- _Problem to solve_: Work through the entries below and show every line in which "click" is found.

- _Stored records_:
::::::::

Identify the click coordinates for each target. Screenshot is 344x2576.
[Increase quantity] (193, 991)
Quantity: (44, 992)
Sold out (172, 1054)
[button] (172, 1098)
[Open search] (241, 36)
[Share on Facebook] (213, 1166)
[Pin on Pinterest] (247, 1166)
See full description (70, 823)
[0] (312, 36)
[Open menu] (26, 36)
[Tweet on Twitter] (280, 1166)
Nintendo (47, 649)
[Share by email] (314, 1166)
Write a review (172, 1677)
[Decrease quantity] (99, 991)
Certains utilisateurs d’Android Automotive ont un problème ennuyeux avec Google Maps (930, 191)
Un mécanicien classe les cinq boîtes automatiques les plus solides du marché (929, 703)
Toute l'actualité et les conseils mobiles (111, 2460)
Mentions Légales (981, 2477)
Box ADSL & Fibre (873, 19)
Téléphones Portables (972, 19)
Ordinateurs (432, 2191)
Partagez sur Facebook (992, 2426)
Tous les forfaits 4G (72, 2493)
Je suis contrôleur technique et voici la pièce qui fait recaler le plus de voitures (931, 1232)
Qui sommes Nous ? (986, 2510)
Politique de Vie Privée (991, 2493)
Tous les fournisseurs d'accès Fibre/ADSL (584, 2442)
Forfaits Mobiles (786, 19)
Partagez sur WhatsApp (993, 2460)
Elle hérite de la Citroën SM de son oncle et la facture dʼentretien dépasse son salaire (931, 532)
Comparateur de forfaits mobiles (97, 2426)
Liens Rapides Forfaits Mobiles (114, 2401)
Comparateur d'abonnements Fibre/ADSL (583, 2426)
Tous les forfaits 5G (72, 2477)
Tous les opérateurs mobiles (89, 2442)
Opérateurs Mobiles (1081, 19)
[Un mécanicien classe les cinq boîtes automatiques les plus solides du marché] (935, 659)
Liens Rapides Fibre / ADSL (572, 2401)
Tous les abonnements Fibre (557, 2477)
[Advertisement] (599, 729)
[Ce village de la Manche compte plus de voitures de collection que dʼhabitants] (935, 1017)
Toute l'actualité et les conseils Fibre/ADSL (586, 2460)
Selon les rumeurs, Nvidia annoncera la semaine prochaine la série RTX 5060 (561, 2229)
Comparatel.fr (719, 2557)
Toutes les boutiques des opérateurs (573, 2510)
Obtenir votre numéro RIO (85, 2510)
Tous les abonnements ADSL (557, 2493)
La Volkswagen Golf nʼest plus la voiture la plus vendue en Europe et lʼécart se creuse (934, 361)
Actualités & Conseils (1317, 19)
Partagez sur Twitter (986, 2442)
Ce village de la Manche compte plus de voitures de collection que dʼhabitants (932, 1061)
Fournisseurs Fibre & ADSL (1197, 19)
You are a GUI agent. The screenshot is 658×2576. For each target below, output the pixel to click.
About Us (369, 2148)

::::::::

- _Solution below_:
Identify the click coordinates for each target. Screenshot is 344x2576.
You are a GUI agent. The screenshot is 658×2576. For each target below, output the pixel to click.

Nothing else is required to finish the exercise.